> [WHAT IS EXPECTED] Within the records, find every line that includes the word "inside" and copy it.

Items from a data source
+ + + + +

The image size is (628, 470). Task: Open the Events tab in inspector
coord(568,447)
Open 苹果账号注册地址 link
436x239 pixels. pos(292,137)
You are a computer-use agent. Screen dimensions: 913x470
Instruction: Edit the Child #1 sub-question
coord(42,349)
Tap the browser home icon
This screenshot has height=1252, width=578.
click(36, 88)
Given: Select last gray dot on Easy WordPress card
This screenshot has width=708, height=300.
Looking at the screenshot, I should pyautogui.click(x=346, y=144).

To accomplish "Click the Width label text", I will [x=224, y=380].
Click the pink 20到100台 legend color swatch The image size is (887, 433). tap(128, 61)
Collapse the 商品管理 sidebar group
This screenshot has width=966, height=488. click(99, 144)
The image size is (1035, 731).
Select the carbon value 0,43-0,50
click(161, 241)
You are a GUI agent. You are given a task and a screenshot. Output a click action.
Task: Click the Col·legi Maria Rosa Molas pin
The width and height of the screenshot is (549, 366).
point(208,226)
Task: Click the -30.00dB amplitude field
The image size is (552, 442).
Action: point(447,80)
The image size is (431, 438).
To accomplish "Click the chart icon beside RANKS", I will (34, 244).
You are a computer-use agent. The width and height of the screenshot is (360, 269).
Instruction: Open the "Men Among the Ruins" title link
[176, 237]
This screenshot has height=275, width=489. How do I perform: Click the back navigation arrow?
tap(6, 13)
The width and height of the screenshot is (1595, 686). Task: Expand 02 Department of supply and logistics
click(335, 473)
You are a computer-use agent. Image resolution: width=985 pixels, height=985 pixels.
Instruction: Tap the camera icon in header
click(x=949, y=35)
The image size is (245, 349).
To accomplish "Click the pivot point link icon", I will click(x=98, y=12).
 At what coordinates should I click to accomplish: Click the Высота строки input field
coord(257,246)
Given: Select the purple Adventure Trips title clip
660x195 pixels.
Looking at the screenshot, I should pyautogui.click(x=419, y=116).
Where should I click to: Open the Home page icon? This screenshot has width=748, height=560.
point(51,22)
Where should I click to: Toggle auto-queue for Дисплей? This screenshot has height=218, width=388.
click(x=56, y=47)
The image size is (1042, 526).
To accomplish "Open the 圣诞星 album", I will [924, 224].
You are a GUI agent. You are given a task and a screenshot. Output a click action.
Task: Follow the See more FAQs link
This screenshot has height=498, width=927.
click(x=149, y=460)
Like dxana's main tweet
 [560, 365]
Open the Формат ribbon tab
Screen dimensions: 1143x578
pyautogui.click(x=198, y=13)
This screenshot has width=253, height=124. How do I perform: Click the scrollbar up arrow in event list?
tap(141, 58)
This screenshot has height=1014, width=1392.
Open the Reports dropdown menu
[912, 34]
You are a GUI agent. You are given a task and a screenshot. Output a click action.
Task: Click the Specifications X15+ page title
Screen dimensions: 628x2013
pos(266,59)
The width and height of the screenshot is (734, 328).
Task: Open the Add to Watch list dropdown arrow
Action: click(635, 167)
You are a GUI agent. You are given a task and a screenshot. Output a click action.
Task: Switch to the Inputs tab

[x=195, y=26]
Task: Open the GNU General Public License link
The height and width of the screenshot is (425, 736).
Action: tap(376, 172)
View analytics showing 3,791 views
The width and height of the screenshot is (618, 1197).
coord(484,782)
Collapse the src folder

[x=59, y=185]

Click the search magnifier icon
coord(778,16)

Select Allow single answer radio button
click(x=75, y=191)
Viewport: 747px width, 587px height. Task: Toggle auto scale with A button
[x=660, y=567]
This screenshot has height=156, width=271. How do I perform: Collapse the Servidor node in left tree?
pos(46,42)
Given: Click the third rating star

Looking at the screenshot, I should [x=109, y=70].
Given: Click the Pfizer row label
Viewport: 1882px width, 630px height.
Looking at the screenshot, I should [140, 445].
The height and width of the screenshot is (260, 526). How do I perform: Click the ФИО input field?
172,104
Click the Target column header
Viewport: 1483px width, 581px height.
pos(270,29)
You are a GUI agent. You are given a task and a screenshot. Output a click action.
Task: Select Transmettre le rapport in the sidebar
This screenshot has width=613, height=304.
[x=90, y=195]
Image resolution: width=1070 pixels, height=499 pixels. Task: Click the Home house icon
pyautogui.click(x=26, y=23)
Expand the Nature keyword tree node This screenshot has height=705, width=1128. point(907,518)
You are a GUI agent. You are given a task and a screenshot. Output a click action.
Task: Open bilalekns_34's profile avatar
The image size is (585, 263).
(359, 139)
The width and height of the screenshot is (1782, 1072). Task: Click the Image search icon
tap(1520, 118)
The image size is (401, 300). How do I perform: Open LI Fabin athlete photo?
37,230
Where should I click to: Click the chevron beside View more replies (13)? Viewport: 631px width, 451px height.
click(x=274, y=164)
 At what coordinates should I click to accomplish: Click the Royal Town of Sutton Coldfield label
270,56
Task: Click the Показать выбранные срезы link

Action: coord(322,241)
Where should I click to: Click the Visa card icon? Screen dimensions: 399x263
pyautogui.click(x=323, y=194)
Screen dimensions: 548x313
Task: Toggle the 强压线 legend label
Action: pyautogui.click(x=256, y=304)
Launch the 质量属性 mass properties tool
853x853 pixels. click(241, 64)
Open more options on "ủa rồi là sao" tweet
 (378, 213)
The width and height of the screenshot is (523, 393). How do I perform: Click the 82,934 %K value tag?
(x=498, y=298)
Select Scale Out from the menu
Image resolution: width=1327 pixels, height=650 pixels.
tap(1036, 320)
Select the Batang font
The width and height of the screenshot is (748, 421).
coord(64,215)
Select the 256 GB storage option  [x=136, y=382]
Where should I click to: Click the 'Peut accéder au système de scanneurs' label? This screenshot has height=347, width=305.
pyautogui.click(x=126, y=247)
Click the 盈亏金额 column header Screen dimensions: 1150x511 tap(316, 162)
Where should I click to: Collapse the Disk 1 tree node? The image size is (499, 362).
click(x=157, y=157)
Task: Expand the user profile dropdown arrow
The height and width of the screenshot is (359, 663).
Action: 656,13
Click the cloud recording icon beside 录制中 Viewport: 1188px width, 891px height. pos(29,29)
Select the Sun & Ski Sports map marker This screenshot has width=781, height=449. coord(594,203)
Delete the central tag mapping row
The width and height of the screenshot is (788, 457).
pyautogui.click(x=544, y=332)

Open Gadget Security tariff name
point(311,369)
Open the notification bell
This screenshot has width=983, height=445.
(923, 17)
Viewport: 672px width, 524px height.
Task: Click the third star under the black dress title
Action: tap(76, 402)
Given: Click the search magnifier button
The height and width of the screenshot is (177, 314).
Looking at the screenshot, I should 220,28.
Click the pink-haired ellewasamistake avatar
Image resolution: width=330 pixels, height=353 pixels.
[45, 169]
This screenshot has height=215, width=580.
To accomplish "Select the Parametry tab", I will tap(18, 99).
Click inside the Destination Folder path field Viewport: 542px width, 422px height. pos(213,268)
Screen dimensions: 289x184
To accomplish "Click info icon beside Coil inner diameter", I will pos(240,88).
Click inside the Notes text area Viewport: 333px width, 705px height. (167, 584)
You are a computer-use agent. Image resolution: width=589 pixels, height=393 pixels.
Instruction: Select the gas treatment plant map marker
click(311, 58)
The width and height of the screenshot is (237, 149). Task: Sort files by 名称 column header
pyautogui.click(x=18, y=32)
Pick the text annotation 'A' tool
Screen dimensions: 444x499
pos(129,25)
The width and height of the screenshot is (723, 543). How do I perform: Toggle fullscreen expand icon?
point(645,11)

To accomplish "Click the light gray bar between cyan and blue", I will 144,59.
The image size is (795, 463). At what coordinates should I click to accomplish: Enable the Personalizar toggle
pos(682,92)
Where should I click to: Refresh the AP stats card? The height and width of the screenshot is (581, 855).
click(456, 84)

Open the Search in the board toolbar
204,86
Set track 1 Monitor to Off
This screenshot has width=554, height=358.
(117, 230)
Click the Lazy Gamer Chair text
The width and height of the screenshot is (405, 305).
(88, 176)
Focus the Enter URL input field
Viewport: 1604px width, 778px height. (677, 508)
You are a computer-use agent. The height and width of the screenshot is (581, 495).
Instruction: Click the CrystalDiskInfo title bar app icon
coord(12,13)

+ + + + +

> [ANSWER FOR THE TASK]
Click inside the Destination Folder path field Viewport: 542px width, 422px height. pos(213,268)
Click inside the Notes text area Viewport: 333px width, 705px height. (167, 584)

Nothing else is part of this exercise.